Бальзамов рассказал Саше о случае с вырезанным взводом.
– И все? – спросила девушка, когда Вячеслав закончил: – Не вижу здесь того, из-за чего могли возникнуть серьезные проблемы у тебя лично, кроме, конечно, психической травмы.
– Потом снова была война. Я дрался, мстил, убивал. Нужны подробности?
– Они нужны тебе, Слава. Хочешь, не хочешь, а вспомнить многое придется, иначе до истины докопаться будет невозможно. Сам же сказал, что азиатский крен здесь не случаен.
– Есть за мной один грех, который отмаливать всю жизнь буду.
– Какой?
– Сашка, это не для женских ушей.
– Не упирайся, Вяч. Постарайся выдохнуть из души, самому же легче будет. А нам с тобой, так или иначе, до утра сидеть: всю твою жизнь по крупице перебирать.

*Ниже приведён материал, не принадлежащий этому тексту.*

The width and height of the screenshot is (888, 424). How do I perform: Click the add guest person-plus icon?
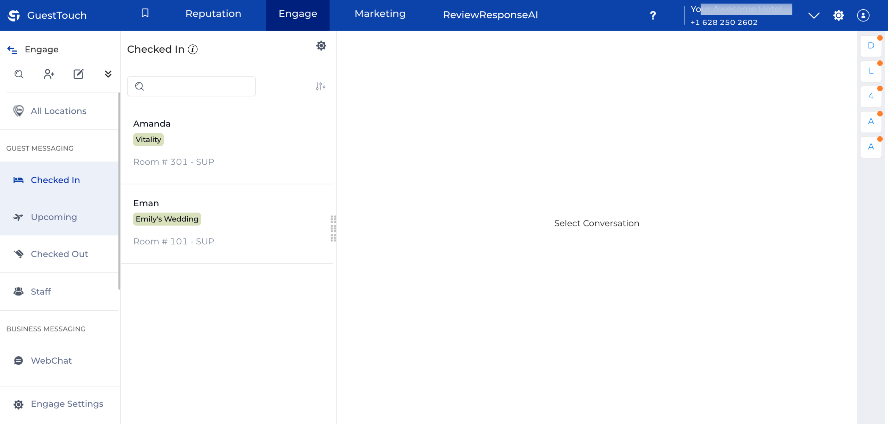49,74
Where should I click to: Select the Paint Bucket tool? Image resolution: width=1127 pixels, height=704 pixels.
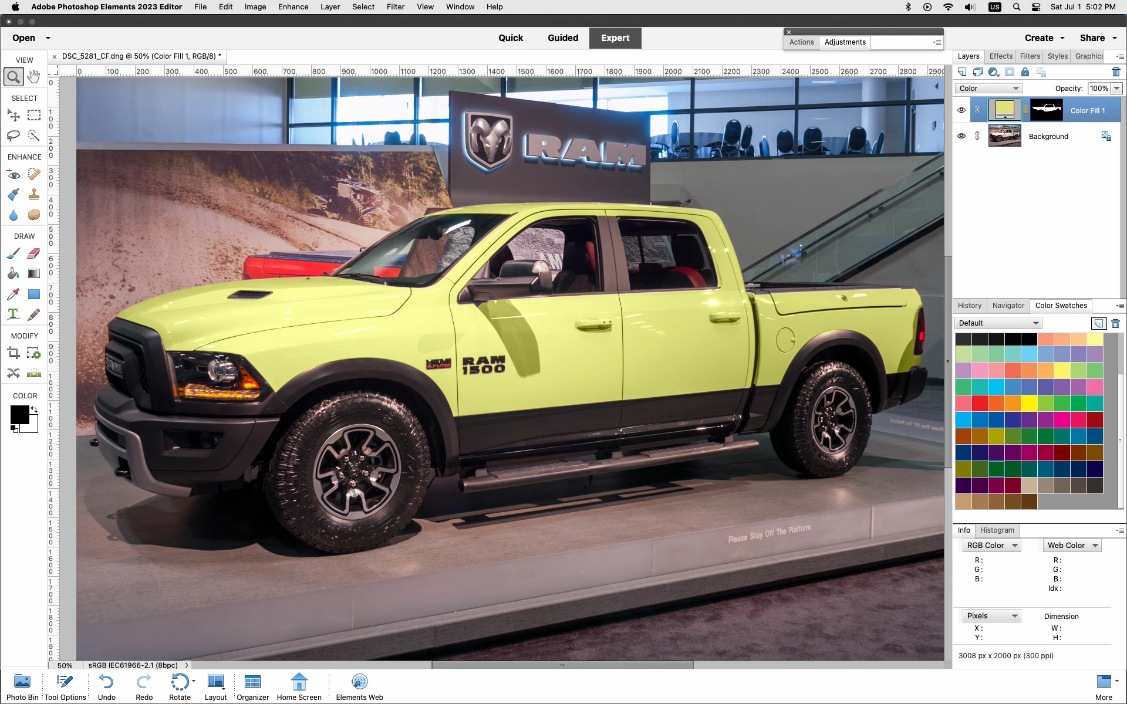pyautogui.click(x=14, y=273)

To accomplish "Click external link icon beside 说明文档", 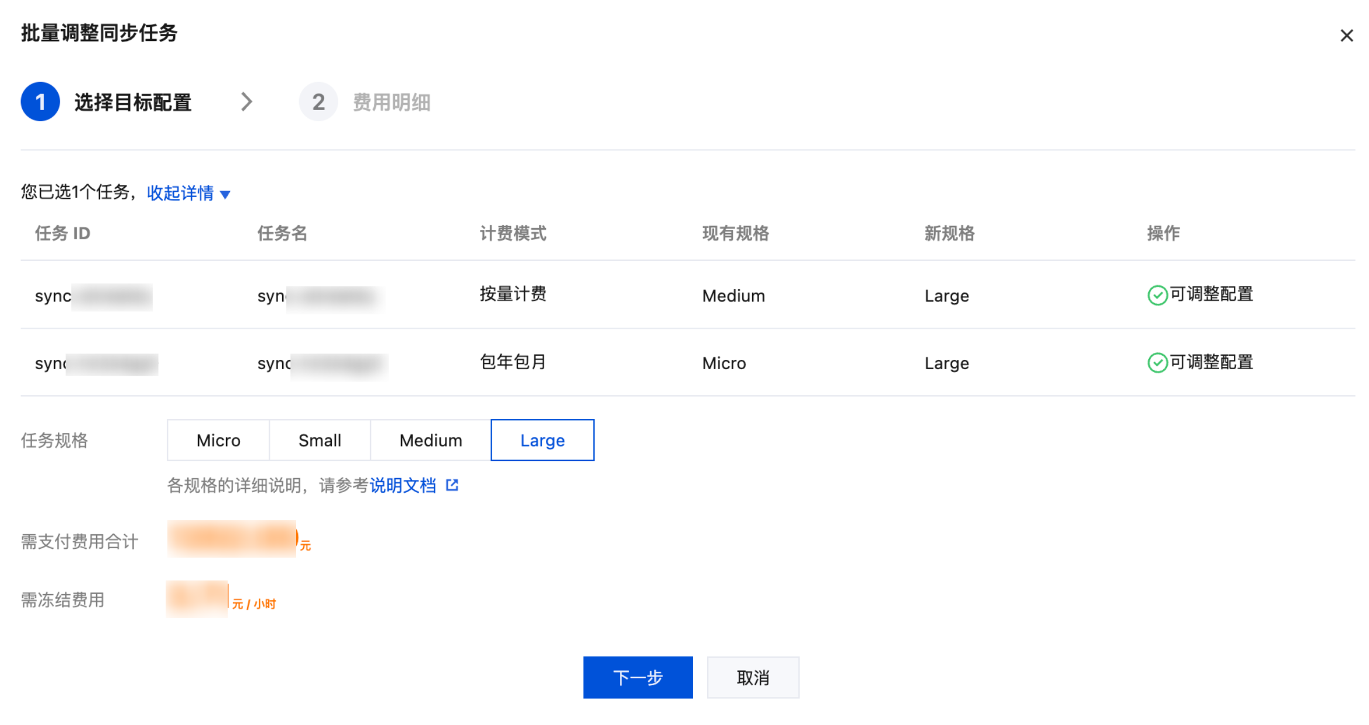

– В общем, противостояла нам одна банда: днем обычные крестьяне, а ночью духи, не знающие пощады. Столько ребят на тот свет отправили. Ладно бы убивали – на войне, как на войне, так нет, то кожу живьем с наших, попавших в плен, в основном раненых, снимают, то лицо уродуют до неузнаваемости. А мы сделать ничего не можем, не знаем, кто именно ночью воевать выходит. Всех подряд убивать же не будешь. Во время зачисток банда растворяется среди мирных жителей или кем-то предупрежденная в горы уходит: не люди – черти. И все-таки, накрыли мы их: уничтожили всех, одного только в плен взяли. Я его внешне даже не запомнил, дух, как дух: худой, изможденный войной, лицо до глаз бородищей заросло, голова, по обычаю, бритая до блеска. Ну, два моих воина подходят ко мне, так и так, мол, товарищ сержант, отдай его нам. А я им: «Да, забирайте». Дух почувствовал или речь понимал, но так дико глазами повел: меня даже передернуло. Отложили мои солдаты оружие, сбили с духа чалму в пыль, руки за спиной скрутили и повели к склону. Там подвесили ему на грудь гранату, а к чеке длинную веревку привязали, и сказали: «прыгай». Он прыгнул, но граната не взорвалась. Пока мои служивые за автоматами бегали, ушел дух. Вот, вроде и нет на мне его крови, но осадок горький остался. Казню себя, что позволил ребятам низменный инстинкт наружу выпустить, и перед тем душманом чувство вины осталось.